- Theatrical release poster
- Directed by: Mauritz Stiller
- Screenplay by: Mauritz Stiller Arthur Nordén
- Based on: Johan by Juhani Aho
- Starring: Mathias Taube Jenny Hasselquist Urho Somersalmi Hildegard Harring
- Cinematography: Henrik Jaenzon
- Production company: AB Svensk Filmindustri
- Distributed by: AB Svenska Biografteaterns Filmbyrå
- Release date: 28 February 1921;
- Running time: 110 minutes
- Country: Sweden
- Languages: Silent Swedish intertitles

= Johan (1921 film) =

1921 film

Johan (also known as Troubled Waters or Rapids of Life) is a 1921 Swedish film directed by Mauritz Stiller, based on the 1911 novel Johan by Juhani Aho. It tells the story of a young girl, married to an older farmer, who elopes with a handsome stranger, crossing dangerous rapids on a small boat in the process.

== Synopsis ==

Johan (1921)

In a remote place of Sweden, men working on the digging of a canal to dry up a marsh are housed in the nearby farms. In one of them live Johan and his mother together with a young girl, Marit. One of the workers tries unsuccessfully to kiss her. Some time later, while Johan is out floating timber on the other side of the river, he falls and crushes his leg. He lights a fire that Marit sees from the house. She crosses the river on a rowing boat and carries him back home and takes care of him. On his sick-bed, he asks her to be his wife. She accepts it quite unresponsively. Johan's mother is determined to avoid what she sees as a misalliance. He reminds her how 18 years before they had found her on the side of the road next to her dying mother. The mother orders Marit to leave the house but Johan, seeing the scene from his sick-bed orders her to stay and eventually marries her against his mother's will.

However Marit is not happy with him. Sometimes, she remembers the handsome stranger who had kissed her and dreams of another life. She becomes more and more distant from him.
◆ ◆ ◆ ◆
_REQUIREMENT 1_. Copy the passage of the article about the film Johan word for word, starting at "However Marit is" and ending at "distant from him.".
_REQUIREMENT 2_. Arrange the lines of the records starting at the one containing "Choose the green" and ending at the one containing "Point to the Poirino" as a JSON list of strings, one string per line, omitting blank lines.
The article about the film Johan and the records are unrelated material.

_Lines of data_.
◆ ◆ ◆ ◆
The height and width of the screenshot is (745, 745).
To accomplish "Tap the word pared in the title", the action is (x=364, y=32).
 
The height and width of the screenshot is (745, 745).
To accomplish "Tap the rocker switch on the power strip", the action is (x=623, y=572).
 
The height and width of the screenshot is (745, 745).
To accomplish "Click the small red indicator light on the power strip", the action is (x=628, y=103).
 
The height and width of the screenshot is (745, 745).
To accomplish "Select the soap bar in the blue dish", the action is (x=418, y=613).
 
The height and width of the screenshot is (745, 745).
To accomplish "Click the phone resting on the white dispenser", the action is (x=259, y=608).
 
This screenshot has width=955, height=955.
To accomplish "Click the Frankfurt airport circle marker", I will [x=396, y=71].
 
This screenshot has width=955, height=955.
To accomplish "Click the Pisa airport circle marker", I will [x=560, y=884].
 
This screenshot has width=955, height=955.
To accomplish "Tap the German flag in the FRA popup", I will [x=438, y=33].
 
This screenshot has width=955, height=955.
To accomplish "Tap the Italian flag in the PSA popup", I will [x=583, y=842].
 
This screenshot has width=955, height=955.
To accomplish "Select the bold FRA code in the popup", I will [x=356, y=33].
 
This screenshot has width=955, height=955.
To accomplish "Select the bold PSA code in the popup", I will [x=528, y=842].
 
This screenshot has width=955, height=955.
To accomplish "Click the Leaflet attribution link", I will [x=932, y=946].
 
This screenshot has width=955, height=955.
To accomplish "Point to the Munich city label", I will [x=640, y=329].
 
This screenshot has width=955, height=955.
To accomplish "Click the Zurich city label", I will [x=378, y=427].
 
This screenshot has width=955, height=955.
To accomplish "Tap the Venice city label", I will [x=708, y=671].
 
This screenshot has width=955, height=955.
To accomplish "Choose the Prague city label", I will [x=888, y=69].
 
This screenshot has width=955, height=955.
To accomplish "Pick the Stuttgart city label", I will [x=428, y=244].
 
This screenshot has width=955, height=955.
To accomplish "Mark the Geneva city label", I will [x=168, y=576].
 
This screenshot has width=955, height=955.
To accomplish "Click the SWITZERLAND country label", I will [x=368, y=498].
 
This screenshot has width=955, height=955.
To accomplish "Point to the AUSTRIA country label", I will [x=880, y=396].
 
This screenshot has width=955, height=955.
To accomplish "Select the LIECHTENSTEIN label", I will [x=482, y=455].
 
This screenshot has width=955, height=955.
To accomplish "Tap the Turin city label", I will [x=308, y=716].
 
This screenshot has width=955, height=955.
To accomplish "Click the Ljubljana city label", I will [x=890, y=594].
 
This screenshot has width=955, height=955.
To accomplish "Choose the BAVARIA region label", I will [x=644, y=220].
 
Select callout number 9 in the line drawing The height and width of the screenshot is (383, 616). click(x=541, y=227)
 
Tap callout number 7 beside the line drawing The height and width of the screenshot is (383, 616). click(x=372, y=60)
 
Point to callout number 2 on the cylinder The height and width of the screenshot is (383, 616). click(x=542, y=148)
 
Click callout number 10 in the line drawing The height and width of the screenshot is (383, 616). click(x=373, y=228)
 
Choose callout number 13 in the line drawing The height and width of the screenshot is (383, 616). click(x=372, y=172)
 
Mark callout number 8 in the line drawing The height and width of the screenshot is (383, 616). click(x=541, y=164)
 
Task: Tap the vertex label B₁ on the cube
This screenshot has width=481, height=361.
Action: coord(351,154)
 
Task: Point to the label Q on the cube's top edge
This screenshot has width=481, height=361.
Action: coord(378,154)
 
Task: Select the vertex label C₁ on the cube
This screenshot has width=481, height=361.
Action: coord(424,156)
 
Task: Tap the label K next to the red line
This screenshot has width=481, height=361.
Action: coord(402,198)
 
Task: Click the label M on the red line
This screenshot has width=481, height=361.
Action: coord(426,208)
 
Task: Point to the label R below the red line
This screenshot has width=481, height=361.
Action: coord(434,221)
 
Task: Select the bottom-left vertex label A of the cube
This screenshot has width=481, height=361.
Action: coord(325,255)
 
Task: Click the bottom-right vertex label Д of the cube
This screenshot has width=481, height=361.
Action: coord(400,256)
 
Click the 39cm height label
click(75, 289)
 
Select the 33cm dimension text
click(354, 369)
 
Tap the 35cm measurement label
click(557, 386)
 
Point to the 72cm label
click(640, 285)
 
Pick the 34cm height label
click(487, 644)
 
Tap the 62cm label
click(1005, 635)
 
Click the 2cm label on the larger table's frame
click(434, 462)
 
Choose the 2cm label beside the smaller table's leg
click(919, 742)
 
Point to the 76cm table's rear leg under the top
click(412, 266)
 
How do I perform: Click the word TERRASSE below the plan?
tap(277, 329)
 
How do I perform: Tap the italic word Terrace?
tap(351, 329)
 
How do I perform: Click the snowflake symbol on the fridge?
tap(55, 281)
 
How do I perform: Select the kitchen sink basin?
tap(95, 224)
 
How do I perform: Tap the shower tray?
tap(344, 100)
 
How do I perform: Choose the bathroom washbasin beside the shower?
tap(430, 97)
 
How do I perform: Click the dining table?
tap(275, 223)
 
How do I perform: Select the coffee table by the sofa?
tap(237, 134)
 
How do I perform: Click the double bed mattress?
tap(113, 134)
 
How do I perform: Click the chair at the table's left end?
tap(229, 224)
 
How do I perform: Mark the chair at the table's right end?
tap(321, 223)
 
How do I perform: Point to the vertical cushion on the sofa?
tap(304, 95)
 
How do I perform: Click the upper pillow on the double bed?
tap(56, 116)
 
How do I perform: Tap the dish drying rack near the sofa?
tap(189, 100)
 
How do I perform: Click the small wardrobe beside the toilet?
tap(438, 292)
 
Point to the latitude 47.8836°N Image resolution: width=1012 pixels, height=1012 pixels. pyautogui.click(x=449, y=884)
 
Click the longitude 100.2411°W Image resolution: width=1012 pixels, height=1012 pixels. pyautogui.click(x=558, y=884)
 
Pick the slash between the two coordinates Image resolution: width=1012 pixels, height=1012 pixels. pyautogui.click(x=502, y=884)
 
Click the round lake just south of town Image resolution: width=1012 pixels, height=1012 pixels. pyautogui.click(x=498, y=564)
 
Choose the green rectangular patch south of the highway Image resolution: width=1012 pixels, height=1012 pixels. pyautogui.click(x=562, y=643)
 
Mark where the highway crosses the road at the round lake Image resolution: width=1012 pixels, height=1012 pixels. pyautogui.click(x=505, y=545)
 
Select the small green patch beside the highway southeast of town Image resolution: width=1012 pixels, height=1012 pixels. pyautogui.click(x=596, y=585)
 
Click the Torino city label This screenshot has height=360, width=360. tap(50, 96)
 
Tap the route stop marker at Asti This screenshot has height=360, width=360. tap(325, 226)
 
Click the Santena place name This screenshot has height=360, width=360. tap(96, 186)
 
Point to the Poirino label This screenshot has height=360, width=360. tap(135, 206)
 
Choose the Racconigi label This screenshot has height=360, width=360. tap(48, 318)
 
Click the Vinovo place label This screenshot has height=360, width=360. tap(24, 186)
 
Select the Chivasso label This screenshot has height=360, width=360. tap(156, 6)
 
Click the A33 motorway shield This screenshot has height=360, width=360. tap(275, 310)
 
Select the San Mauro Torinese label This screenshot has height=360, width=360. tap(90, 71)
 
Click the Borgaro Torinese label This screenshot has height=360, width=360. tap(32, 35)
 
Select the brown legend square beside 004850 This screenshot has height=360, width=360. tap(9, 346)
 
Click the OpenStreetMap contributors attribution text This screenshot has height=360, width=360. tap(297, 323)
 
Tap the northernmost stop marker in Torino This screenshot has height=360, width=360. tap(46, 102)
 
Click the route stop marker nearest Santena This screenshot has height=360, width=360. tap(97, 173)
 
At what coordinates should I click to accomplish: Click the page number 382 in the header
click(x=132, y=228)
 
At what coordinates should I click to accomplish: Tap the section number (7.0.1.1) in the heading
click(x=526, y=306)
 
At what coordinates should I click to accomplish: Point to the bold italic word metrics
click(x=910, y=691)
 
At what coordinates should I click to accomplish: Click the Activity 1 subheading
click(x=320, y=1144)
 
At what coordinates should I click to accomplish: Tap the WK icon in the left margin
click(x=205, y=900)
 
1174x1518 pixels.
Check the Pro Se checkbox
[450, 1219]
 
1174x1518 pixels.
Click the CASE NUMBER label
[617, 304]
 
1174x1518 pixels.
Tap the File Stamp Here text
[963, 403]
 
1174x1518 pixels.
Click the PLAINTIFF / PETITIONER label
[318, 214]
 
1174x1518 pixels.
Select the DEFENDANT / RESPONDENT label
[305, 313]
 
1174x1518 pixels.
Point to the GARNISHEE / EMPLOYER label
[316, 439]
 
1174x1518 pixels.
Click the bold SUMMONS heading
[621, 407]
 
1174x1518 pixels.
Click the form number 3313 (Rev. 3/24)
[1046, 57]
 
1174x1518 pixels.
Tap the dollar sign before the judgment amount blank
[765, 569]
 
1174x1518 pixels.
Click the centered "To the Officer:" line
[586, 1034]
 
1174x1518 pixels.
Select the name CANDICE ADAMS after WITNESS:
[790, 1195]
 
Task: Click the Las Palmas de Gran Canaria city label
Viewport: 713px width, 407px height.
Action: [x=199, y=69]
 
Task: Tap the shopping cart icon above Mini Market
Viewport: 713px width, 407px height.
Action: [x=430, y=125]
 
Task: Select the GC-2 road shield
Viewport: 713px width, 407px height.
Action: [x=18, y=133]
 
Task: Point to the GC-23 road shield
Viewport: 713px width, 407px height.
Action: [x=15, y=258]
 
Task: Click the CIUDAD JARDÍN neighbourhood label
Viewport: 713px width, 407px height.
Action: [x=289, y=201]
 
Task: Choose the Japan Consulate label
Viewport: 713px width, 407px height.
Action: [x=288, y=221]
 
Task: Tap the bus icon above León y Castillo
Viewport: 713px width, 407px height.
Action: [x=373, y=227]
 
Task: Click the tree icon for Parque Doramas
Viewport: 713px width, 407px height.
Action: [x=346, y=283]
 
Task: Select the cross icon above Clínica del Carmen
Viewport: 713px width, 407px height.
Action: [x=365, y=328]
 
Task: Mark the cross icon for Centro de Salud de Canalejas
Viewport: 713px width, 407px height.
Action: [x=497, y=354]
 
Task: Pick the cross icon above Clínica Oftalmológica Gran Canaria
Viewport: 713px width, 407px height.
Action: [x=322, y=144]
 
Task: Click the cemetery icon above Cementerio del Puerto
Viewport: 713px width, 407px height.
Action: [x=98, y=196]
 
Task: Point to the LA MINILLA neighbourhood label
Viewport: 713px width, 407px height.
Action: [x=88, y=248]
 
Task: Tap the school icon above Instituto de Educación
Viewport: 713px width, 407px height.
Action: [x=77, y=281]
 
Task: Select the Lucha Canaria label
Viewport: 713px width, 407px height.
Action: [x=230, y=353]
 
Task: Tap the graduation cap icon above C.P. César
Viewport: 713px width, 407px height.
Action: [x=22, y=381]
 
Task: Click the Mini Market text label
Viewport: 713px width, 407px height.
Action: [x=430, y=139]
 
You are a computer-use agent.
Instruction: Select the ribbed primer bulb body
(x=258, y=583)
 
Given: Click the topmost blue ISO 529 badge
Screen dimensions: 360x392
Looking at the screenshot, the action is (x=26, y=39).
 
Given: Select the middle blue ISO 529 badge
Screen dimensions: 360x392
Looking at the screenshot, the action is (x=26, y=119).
◆ ◆ ◆ ◆
_COMPLETE RESPONSE 1_.
However Marit is not happy with him. Sometimes, she remembers the handsome stranger who had kissed her and dreams of another life. She becomes more and more distant from him.

_COMPLETE RESPONSE 2_.
[
  "Choose the green rectangular patch south of the highway Image resolution: width=1012 pixels, height=1012 pixels. pyautogui.click(x=562, y=643)",
  "Mark where the highway crosses the road at the round lake Image resolution: width=1012 pixels, height=1012 pixels. pyautogui.click(x=505, y=545)",
  "Select the small green patch beside the highway southeast of town Image resolution: width=1012 pixels, height=1012 pixels. pyautogui.click(x=596, y=585)",
  "Click the Torino city label This screenshot has height=360, width=360. tap(50, 96)",
  "Tap the route stop marker at Asti This screenshot has height=360, width=360. tap(325, 226)",
  "Click the Santena place name This screenshot has height=360, width=360. tap(96, 186)",
  "Point to the Poirino label This screenshot has height=360, width=360. tap(135, 206)"
]